Ania sostiene que algunas chicas del centro «llegaban a tomarse siete pastillas de Lexatin o Lorazepam, al día, solo para lograr estar normal».
«Estoy segura de que ese centro me hizo empeorar. Me aisló todavía más del mundo, y las pastillas no me ayudaban a integrarme». Ha probado todo tipo de antidepresivos, después de hacer una lista con todos ellos, admite que aún hoy, curada, toma Fluoxetina y Deprax, y que, no se atreve a que pase un día sin tomárselos. Por otro lado, también dice que su caso no fue extremo, pero en el de algunas de las chicas del centro «llegaban a tomarse siete pastillas de Lexatin o Lorazepam, al día, solo para lograr estar normal».

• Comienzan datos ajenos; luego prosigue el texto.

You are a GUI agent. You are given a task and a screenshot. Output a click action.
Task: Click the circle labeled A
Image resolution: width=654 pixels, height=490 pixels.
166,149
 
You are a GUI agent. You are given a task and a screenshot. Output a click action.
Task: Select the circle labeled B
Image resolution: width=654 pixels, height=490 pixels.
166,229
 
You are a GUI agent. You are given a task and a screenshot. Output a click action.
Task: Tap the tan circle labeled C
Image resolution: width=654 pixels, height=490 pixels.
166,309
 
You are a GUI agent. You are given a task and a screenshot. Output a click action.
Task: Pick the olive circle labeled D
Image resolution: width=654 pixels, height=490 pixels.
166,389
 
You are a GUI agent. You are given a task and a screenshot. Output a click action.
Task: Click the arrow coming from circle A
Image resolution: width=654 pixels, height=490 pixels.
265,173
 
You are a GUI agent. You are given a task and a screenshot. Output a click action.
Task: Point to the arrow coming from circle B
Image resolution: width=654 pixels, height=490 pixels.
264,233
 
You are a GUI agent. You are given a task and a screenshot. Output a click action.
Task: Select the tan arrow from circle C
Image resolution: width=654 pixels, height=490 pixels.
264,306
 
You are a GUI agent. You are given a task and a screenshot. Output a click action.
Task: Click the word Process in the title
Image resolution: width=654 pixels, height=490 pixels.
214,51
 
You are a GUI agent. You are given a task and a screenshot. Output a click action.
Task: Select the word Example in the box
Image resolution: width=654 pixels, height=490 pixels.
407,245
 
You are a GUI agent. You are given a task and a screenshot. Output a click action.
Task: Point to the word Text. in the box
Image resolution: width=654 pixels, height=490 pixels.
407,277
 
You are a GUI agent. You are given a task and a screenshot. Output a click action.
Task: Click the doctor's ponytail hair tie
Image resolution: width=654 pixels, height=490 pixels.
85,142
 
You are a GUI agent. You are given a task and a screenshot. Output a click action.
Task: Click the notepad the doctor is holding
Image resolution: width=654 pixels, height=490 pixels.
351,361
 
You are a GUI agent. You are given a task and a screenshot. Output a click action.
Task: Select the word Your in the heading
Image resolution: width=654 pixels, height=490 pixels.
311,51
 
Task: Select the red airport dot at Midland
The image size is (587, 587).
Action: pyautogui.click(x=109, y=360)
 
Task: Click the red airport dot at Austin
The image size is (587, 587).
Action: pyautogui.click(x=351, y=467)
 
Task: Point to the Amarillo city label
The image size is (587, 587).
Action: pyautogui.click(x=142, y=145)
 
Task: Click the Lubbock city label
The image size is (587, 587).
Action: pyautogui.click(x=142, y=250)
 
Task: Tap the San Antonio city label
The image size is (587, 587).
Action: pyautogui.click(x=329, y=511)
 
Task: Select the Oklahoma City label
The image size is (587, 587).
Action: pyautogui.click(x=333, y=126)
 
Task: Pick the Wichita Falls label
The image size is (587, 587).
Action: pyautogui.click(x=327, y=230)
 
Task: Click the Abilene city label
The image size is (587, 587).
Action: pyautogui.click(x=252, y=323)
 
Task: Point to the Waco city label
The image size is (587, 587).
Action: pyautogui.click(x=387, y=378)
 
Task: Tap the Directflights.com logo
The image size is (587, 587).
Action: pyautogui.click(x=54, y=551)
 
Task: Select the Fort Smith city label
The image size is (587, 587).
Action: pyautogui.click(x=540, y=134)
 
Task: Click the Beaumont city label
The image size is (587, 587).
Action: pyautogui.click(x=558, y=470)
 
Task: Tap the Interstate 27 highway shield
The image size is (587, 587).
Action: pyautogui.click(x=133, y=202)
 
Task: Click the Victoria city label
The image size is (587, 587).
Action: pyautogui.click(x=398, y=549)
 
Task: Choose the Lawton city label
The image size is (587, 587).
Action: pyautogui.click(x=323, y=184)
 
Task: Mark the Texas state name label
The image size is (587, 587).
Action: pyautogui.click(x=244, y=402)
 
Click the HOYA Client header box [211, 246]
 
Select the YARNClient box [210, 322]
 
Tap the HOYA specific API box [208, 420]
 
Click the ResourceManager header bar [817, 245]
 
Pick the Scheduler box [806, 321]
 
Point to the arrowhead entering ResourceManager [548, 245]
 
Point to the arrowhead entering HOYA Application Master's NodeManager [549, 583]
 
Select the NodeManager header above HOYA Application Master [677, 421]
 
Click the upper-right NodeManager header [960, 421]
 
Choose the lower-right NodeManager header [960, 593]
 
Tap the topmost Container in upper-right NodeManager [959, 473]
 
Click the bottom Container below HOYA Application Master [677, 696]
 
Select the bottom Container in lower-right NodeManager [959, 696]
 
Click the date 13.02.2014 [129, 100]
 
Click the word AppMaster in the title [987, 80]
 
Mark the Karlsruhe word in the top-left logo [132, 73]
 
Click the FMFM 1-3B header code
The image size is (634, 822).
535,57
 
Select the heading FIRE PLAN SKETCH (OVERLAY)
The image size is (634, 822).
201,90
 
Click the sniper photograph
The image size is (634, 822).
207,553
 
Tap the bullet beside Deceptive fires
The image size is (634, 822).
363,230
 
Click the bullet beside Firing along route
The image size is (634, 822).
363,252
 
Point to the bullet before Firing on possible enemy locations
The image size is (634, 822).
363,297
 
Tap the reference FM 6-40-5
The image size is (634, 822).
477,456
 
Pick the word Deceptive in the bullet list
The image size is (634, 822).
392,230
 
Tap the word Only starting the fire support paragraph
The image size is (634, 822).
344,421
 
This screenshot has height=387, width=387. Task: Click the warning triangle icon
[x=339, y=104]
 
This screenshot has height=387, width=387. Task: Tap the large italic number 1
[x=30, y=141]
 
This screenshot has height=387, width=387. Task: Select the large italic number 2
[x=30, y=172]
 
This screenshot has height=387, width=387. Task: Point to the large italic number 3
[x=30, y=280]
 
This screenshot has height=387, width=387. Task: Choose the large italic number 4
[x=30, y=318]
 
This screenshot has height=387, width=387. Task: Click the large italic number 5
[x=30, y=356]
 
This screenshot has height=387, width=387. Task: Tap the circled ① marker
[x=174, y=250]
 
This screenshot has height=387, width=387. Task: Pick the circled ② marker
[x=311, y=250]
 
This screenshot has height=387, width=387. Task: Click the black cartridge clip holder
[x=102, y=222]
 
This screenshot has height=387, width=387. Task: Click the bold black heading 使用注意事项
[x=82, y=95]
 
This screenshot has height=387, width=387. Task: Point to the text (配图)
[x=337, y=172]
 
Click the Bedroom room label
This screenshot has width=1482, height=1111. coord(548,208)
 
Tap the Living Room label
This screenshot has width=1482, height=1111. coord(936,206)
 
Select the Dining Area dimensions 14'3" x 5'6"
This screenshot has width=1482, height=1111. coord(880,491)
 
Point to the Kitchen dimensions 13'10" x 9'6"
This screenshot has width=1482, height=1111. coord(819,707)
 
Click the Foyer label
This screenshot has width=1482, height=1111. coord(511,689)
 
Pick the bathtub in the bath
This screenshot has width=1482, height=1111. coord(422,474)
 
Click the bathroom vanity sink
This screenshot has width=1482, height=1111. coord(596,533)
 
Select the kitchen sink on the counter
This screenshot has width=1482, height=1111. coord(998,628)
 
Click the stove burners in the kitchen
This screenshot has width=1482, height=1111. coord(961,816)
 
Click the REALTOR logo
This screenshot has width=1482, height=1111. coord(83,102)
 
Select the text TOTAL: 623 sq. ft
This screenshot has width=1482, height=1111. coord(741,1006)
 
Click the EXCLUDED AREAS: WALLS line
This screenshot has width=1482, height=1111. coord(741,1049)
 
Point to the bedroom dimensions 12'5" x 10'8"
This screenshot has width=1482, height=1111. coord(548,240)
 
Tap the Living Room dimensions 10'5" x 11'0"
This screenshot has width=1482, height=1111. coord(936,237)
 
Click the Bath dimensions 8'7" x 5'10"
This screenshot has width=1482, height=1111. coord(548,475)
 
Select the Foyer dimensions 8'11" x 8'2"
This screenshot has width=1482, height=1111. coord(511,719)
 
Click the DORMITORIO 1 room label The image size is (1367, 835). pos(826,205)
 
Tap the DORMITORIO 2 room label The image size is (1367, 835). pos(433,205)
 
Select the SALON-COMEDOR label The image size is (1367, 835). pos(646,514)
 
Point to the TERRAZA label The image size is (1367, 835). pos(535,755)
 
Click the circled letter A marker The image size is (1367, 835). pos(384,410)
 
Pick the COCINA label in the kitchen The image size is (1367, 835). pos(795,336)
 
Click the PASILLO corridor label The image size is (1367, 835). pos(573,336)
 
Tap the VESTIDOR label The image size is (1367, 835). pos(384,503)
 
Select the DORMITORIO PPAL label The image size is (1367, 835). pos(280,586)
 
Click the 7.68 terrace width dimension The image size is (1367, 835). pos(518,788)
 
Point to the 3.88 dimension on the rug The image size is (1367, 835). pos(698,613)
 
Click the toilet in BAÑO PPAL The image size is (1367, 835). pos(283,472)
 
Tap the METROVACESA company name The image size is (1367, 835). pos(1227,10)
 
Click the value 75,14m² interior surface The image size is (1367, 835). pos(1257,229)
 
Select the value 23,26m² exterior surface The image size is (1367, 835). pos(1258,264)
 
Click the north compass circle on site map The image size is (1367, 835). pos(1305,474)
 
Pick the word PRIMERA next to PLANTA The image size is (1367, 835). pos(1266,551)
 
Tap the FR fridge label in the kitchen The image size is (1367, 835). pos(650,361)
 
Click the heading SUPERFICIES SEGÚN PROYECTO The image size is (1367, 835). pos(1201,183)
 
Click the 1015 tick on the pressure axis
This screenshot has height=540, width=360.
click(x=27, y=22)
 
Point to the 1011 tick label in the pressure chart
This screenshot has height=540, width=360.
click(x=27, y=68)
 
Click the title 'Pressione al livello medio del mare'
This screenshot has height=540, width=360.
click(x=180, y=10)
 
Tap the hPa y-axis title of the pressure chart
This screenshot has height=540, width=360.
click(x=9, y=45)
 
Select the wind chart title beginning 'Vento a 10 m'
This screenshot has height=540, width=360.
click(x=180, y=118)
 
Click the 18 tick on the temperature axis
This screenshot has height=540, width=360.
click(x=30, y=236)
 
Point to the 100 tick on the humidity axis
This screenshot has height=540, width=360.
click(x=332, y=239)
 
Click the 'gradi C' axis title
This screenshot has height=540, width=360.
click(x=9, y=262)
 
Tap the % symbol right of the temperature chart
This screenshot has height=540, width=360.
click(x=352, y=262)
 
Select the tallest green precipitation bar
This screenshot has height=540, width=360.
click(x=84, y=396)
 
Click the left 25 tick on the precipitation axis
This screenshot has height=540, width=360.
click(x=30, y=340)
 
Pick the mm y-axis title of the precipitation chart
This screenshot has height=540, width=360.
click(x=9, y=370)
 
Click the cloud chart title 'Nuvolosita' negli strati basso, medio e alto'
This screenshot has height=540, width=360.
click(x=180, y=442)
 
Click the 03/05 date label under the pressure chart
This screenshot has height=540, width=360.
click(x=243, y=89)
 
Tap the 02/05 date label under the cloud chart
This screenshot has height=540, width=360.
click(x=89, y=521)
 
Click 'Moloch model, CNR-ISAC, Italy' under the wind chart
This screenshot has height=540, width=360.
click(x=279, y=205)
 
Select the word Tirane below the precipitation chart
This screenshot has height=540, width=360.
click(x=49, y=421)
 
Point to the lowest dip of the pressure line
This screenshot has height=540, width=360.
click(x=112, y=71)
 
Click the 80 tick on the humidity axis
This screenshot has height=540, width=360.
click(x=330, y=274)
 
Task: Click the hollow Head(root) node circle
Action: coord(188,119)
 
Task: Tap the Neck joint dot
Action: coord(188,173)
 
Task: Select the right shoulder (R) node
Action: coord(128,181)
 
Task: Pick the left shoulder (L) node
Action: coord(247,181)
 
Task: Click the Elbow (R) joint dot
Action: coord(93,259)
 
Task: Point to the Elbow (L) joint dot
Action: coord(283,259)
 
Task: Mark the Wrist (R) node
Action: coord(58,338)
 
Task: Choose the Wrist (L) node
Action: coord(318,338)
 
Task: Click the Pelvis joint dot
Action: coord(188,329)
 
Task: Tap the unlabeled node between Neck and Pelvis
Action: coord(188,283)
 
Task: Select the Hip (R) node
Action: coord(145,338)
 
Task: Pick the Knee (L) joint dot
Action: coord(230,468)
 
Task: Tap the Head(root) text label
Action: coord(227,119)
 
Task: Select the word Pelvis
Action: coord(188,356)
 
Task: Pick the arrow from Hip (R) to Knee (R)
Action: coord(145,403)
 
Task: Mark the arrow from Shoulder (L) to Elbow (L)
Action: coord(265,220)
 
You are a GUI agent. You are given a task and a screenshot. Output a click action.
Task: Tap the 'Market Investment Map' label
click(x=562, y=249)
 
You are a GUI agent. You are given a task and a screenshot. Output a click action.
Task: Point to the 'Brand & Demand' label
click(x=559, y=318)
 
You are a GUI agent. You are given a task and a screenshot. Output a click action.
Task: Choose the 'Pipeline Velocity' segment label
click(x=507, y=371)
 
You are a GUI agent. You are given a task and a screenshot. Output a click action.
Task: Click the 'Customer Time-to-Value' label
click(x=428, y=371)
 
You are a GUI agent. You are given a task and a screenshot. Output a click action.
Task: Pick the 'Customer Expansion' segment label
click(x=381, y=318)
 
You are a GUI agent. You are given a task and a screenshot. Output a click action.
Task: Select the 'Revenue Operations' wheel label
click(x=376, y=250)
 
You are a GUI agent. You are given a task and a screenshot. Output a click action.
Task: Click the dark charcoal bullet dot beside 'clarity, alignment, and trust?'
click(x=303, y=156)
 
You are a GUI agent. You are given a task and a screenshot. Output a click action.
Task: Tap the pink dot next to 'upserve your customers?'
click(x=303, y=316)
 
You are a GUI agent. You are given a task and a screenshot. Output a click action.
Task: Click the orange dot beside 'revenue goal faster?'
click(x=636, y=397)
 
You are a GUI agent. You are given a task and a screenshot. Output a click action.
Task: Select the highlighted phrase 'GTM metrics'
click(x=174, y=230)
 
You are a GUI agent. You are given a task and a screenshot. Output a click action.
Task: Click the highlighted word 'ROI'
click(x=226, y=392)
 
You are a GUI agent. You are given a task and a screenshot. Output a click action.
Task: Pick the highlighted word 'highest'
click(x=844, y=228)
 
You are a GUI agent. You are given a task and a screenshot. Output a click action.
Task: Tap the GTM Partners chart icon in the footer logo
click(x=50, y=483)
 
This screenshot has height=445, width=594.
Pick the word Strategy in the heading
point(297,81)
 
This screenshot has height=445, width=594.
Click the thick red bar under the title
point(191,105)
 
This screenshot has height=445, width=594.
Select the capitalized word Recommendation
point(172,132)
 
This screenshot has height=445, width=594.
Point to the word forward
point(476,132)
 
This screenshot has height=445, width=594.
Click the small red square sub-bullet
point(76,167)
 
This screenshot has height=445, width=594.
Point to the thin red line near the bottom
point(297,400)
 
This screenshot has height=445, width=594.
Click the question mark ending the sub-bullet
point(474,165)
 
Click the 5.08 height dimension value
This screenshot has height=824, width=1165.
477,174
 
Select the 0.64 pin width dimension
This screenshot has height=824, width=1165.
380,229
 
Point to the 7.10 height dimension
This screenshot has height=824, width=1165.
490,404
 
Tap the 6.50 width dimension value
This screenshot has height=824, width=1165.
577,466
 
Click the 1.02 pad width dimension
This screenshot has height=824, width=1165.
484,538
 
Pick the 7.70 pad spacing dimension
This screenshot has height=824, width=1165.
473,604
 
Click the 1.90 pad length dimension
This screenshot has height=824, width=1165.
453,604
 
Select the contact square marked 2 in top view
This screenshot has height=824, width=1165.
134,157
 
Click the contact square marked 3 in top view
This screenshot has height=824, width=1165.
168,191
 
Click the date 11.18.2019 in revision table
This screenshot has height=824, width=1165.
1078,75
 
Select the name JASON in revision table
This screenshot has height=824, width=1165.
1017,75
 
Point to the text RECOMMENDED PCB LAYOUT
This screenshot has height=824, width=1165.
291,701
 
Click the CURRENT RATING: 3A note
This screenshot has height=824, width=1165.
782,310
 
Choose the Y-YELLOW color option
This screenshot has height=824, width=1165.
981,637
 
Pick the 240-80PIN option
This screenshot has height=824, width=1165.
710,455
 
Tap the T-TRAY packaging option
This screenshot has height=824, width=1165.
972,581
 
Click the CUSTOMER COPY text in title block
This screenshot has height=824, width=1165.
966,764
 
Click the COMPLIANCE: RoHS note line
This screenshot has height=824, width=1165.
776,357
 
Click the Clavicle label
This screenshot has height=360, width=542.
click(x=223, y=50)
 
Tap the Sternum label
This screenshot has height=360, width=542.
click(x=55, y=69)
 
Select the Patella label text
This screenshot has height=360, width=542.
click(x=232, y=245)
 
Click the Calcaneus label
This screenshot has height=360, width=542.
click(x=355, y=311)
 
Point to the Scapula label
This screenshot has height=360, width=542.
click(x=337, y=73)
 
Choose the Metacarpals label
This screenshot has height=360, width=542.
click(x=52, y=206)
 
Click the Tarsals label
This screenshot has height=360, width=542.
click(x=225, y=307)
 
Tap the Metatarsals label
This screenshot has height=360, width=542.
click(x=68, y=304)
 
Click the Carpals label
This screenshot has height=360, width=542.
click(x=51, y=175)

Dejó el primer centro porque no supo ayudarla. Según ella, le hacía estar todavía más deprimida y enfadada con todos sus familiares y amigos, aunque fuera consciente de que solo intentaban ayudarla.
La metieron en otro que era prácticamente lo opuesto al primero, pero pronto se dio cuenta de que tanta libertad no le hacía ningún bien. Entró en el tercer centro, al que continúa yendo una vez por semana.»Lo peor ya pasó, se podría decir que ya estoy curada», confiesa, «aunque siempre cabe la posibilidad de volver a hundirme», destaca.
Lo que la salvó
Cuando le preguntas si el tercer centro fue el que la salvó de la depresión, Ania corrige: «al final fue todo cosa de mis amigos, sobre todo mi novio, aunque tardé mucho más en contárselo. Me dejó superimpactada la actitud de todos, fueron a hablar con mi psicóloga y estuvieron allí en todo momento, a pesar de que yo, al principio, les tratase como la mierda. Venían a verme y me recordaban quién era yo».
A día de hoy, confía en haberse curado, pero admite ser mucho más susceptible a los bajones, “de esto es difícil salir del todo”. Cada vez que pasa por un bache, teme volver a caer en las garras del monstruo. Sin embargo, su novio, Nacho, la recoge de cada vaivén. Ania dice que él fue su mayor suerte y no está segura de haber podido vencer a la bestia sin su ayuda ni la de todos y cada uno de sus amigos.